The blood orange sky began to nestle
Its way inside your winter geraniums
 
Weeks ago, a gathering of hands
Hammered by light, water, and care disguised
 
As a loss I want to explain away.
 
A flower is burial, nothing more
 
Than a reanimation of your hands
I might have glimpsed just now inside this last,
 
Or next-to-last, still life.  I could say it
 
Was wind, someone else’s imagination
Taking over, yours perhaps, and you might
 
Tell me that the petals shiver a little
As you shift dirt so roots open and breathe.
 
You might try to wipe the sweat from your eyes,
 
And when you look up, you find the sun just
Where you thought it would be, the sting strong
 
Enough to slow the light that wants to take
Us elsewhere, back to where we began,
 
Which is why we will not explain the need
 
To look up at this, our, blood orange sky
 
While the geraniums begin to swell.
 
 
 
Spilt Coffee in Slow Motion
Los doce.
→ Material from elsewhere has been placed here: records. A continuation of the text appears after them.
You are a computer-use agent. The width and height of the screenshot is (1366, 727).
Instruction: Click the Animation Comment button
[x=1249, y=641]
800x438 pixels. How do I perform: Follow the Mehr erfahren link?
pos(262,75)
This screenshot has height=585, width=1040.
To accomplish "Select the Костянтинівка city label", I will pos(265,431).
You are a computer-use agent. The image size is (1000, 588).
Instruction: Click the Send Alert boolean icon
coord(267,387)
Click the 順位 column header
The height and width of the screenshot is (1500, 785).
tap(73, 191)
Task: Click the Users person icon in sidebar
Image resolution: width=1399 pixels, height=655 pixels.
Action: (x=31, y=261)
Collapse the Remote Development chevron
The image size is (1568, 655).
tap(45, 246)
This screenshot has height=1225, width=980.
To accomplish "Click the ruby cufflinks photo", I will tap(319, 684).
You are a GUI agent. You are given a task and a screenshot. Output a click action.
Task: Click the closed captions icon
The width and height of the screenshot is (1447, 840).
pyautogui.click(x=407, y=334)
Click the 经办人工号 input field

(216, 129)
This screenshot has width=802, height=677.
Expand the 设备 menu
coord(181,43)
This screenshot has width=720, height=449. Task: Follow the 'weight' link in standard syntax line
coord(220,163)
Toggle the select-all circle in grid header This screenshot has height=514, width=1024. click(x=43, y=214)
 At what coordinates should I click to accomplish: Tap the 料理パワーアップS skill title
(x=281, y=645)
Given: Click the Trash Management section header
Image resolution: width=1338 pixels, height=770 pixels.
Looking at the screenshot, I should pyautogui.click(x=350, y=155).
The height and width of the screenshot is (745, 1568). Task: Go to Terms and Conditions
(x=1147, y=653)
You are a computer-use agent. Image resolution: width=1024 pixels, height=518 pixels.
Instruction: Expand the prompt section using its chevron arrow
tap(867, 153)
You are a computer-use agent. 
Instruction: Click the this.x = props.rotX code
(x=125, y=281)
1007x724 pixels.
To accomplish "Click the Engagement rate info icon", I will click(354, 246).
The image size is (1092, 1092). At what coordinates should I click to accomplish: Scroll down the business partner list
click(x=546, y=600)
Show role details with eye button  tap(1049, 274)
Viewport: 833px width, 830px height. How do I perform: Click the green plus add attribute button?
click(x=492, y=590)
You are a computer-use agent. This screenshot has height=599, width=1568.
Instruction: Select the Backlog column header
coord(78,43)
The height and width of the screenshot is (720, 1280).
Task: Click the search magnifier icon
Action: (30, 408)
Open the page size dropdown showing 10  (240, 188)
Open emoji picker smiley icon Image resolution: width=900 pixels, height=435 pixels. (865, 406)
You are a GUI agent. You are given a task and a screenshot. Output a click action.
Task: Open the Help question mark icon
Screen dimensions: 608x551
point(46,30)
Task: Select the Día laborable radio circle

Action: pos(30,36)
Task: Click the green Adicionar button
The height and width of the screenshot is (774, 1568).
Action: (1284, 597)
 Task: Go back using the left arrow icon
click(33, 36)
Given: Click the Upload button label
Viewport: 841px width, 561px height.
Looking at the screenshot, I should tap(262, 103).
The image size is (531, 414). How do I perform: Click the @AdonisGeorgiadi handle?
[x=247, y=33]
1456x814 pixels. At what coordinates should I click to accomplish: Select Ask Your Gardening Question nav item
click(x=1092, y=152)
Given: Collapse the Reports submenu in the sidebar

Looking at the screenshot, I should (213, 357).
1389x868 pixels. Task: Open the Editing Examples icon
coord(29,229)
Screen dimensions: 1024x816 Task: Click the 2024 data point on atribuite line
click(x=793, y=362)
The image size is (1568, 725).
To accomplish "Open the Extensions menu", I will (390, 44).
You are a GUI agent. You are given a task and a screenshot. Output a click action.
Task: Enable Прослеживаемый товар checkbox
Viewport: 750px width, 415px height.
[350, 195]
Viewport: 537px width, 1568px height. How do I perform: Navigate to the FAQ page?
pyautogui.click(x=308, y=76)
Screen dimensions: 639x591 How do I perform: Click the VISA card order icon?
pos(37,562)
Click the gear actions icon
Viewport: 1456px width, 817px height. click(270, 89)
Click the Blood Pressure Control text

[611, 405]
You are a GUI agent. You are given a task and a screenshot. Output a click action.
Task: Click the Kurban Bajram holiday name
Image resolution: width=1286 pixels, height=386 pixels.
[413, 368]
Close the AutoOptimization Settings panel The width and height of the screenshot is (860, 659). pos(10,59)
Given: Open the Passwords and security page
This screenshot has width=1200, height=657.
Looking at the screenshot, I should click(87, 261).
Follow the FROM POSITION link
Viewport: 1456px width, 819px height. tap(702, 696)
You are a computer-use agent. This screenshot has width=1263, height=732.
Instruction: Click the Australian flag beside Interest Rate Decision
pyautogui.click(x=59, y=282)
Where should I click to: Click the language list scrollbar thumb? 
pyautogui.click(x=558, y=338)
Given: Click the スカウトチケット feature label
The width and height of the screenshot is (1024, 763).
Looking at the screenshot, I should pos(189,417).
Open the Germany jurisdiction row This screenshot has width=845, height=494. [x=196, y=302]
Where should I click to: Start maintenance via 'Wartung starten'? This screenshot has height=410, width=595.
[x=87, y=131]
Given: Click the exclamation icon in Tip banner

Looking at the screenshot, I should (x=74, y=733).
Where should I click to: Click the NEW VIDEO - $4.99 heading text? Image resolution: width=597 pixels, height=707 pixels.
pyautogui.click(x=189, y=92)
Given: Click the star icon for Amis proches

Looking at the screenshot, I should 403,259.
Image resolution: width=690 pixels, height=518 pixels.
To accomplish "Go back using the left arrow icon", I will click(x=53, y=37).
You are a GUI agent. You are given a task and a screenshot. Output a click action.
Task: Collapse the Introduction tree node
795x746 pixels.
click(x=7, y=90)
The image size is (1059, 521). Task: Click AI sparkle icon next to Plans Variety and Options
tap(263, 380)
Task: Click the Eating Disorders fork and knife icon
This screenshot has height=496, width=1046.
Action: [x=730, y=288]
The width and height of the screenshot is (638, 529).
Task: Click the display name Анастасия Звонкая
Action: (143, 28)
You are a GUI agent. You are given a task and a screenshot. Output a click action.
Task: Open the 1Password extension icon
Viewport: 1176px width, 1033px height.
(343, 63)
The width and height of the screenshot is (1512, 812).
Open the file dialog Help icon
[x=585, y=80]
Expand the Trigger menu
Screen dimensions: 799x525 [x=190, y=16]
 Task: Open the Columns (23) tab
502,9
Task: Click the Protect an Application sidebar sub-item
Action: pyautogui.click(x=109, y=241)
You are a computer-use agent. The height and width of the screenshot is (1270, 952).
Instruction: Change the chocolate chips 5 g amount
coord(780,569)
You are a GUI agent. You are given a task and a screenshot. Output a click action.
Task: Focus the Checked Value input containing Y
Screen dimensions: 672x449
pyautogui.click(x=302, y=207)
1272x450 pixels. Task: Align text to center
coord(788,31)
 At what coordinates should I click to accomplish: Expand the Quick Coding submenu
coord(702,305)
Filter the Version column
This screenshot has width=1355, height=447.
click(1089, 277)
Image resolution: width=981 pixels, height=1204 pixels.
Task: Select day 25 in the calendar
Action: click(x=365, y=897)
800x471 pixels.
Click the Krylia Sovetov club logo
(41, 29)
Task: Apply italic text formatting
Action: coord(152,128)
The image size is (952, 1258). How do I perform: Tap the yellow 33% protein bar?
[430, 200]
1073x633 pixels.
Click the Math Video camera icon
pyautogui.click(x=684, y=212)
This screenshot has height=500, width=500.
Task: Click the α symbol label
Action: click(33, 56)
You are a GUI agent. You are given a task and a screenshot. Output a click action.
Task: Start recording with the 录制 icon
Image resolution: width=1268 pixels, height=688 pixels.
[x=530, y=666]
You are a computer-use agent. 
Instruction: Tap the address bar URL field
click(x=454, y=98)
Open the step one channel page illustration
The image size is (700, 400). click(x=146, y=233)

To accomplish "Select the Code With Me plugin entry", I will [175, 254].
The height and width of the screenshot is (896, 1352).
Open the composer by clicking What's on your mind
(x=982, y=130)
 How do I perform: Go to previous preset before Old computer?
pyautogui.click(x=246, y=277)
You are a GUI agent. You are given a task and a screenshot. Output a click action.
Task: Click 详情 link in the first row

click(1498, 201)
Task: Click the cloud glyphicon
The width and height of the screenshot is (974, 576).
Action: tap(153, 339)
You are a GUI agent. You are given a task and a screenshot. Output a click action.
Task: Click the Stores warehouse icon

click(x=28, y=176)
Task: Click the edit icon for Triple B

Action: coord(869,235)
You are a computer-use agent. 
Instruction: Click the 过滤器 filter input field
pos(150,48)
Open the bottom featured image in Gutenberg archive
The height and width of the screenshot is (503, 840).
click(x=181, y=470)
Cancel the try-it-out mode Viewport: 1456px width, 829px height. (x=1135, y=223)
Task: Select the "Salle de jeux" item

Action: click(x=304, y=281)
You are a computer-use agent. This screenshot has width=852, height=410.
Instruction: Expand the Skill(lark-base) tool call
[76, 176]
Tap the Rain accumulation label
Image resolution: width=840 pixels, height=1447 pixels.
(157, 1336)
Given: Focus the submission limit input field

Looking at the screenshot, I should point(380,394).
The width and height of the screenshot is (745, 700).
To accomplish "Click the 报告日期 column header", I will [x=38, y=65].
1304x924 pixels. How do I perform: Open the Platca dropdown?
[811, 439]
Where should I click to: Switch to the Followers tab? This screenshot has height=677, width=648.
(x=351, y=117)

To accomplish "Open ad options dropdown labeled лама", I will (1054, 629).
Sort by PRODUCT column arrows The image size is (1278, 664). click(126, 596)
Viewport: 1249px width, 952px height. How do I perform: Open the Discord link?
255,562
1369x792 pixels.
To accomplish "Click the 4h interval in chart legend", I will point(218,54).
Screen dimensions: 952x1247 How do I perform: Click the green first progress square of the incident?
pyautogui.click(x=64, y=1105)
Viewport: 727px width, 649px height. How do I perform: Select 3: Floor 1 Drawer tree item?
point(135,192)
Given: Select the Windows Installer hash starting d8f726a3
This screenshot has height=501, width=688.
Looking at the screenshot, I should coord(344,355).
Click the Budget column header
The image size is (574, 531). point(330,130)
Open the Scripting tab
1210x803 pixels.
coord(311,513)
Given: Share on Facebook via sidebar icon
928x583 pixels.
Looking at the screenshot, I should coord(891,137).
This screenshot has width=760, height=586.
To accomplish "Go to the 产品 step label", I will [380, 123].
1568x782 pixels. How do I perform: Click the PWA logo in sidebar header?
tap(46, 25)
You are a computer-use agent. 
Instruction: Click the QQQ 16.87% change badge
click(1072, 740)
Vamos a la cintura del dia.
                  —Vallejo
 
 
Say I can’t tell you yet.
Say it’s a simple matter
Of tenses concatenating,
 
Then letting go
And scattering themselves
Like solitude, and rain, and roads.
 
Or say it’s not so
Simple: a car accident
On a city corner.
 
Really, the collision happened
Before any of us have been born,
A Wednesday, at noon, late June blue
 
Filling the sky,
None of us yet in a place
We’ve never been able to leave,
 
None of us offering anything
Distinct about childhood,
None of us much caring until much later.
 
Say the police set up a makeshift triage,
A cop with his hand
On a woman’s shoulder.
 
Say someone gives
Her some coffee, and she holds it
Loosely, an indifference
 
Mixed with dependence
In her posture, as if she
Needs something less
 
Than she knows.  Childhood
Will do that, sometimes seconds
Before your sedan slams a van
 
Full of next year’s phonebooks
And sends the driver through
The windshield and into a body
 
Cast for two months.
Truth is, it happened years
Ago or it hasn’t happened yet.
 
But I have stand here listening
To those Bible-thin pages
Turning in a summer breeze.
 
It feels…nice.
Then another collision will happen:
The woman with the coffee,
 
I will hear her again.
She’ll slap the cop’s back,
Will keep slapping and keep
 
Saying who who who,
And she won’t ever stop.
The lid on her cup will snap off.
 
She’ll look as if she’s dancing.
She’ll look up at the sky,
And will feel that burn called loss,
 
And we’ll watch it spill down her
Arm and skirt, like a memory
That exiles each of us
 
From this afternoon
And scatters us onto a page
As blank as childhood’s,
 
Slow and short as it is.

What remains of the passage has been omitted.